--- The records Enclosed Below ---
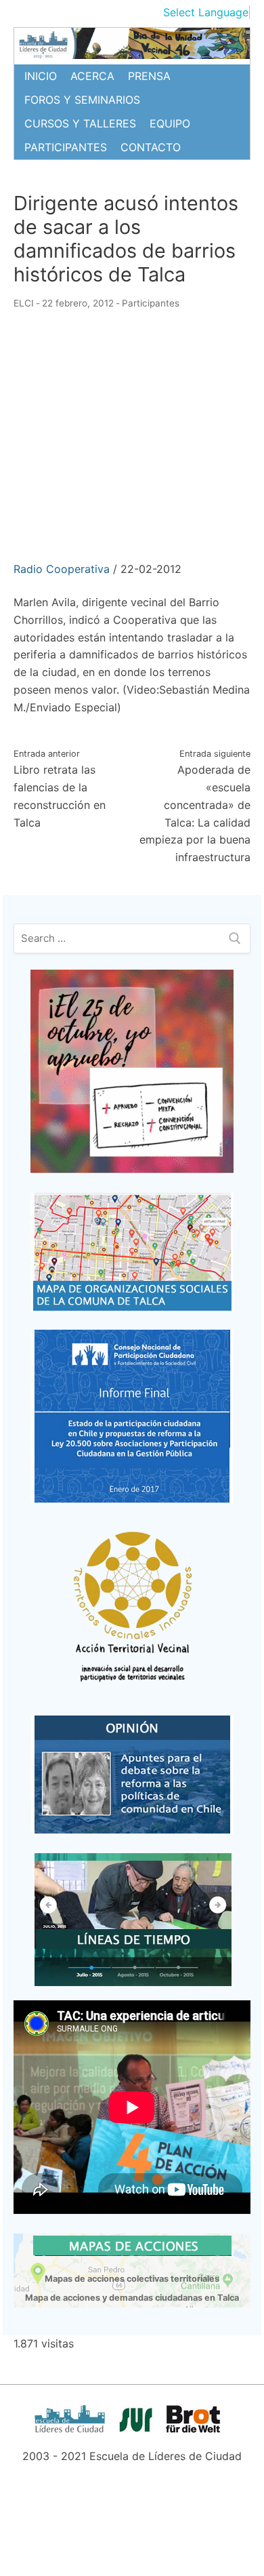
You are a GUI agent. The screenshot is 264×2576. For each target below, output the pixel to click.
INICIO (40, 76)
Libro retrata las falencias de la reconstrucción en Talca (60, 789)
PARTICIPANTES (65, 147)
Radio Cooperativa (62, 569)
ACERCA (92, 76)
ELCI (24, 303)
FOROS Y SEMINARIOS (82, 99)
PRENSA (149, 76)
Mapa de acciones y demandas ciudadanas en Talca (132, 2298)
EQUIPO (170, 123)
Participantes (150, 303)
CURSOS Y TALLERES (80, 123)
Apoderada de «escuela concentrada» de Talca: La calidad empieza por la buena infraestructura (194, 806)
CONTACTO (150, 147)
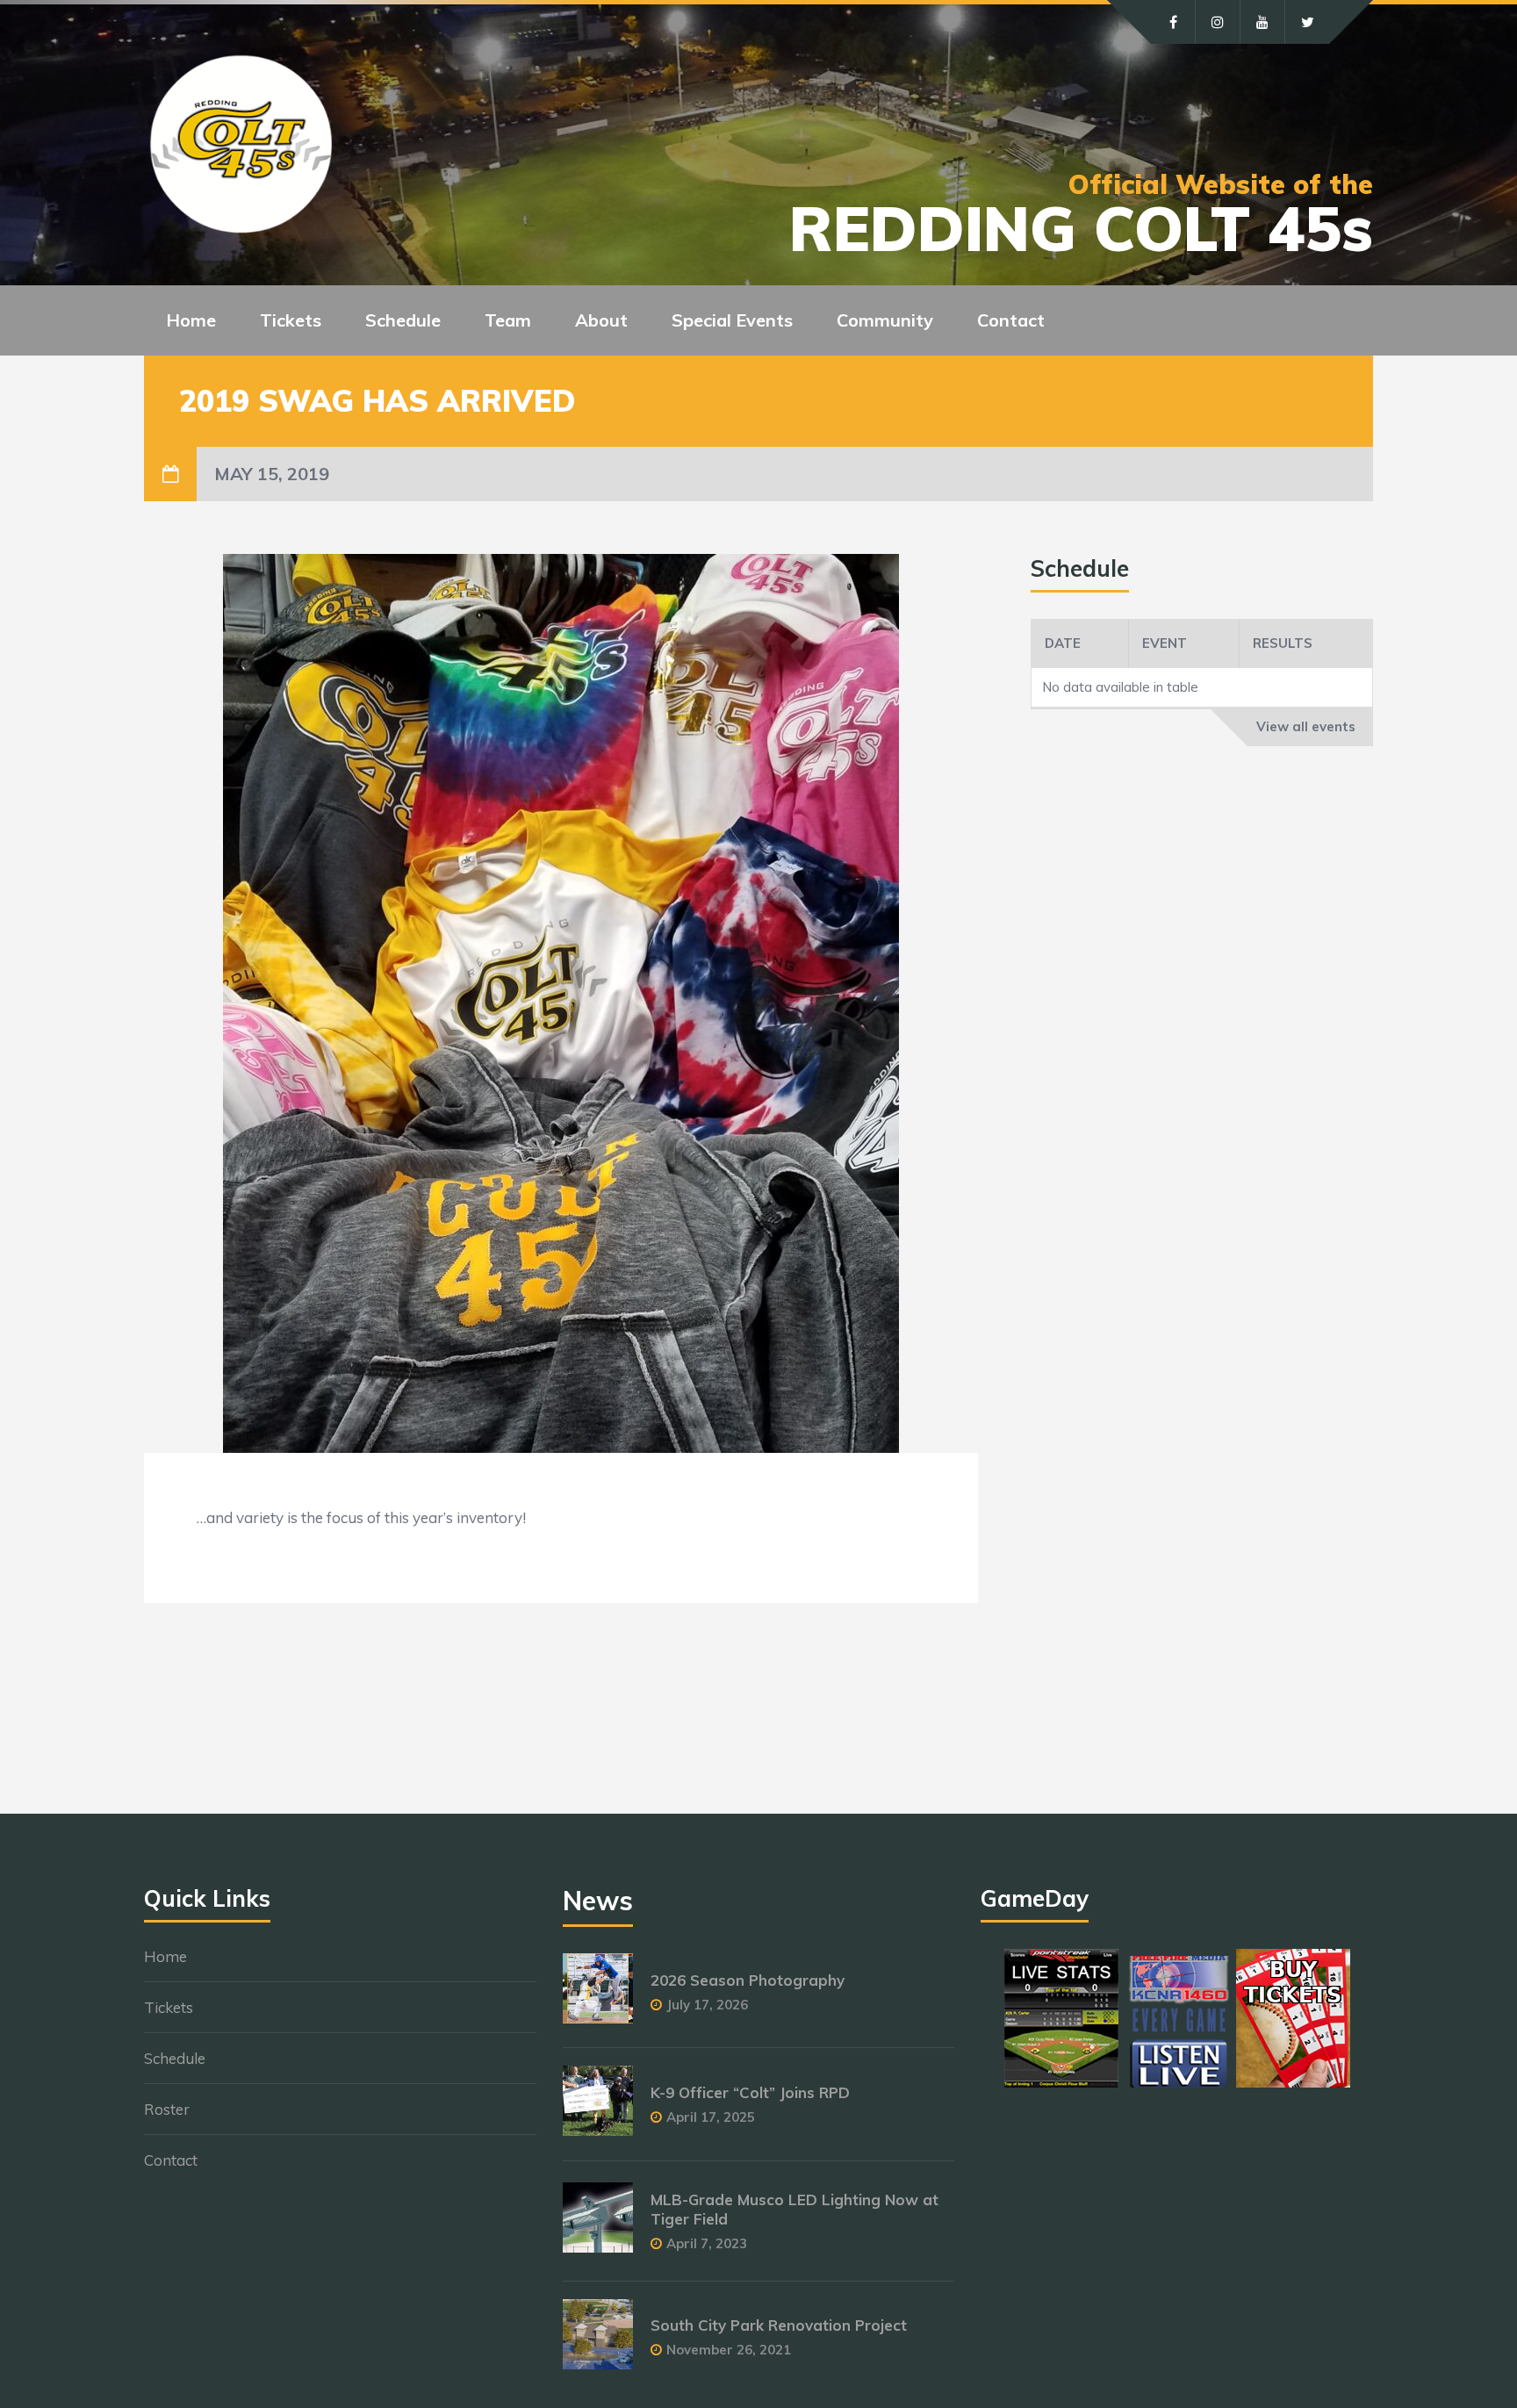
--- End of Enclosed The records ---
▶ [Task requirements]: Quote exactly the lines from the one that contains "Participantes (150, 303)" through the end of the listing above, both ends included, leaving out the pictures.

▶ [The completed task]:
Participantes (150, 303)
CURSOS Y TALLERES (80, 123)
Apoderada de «escuela concentrada» de Talca: La calidad empieza por la buena infraestructura (194, 806)
CONTACTO (150, 147)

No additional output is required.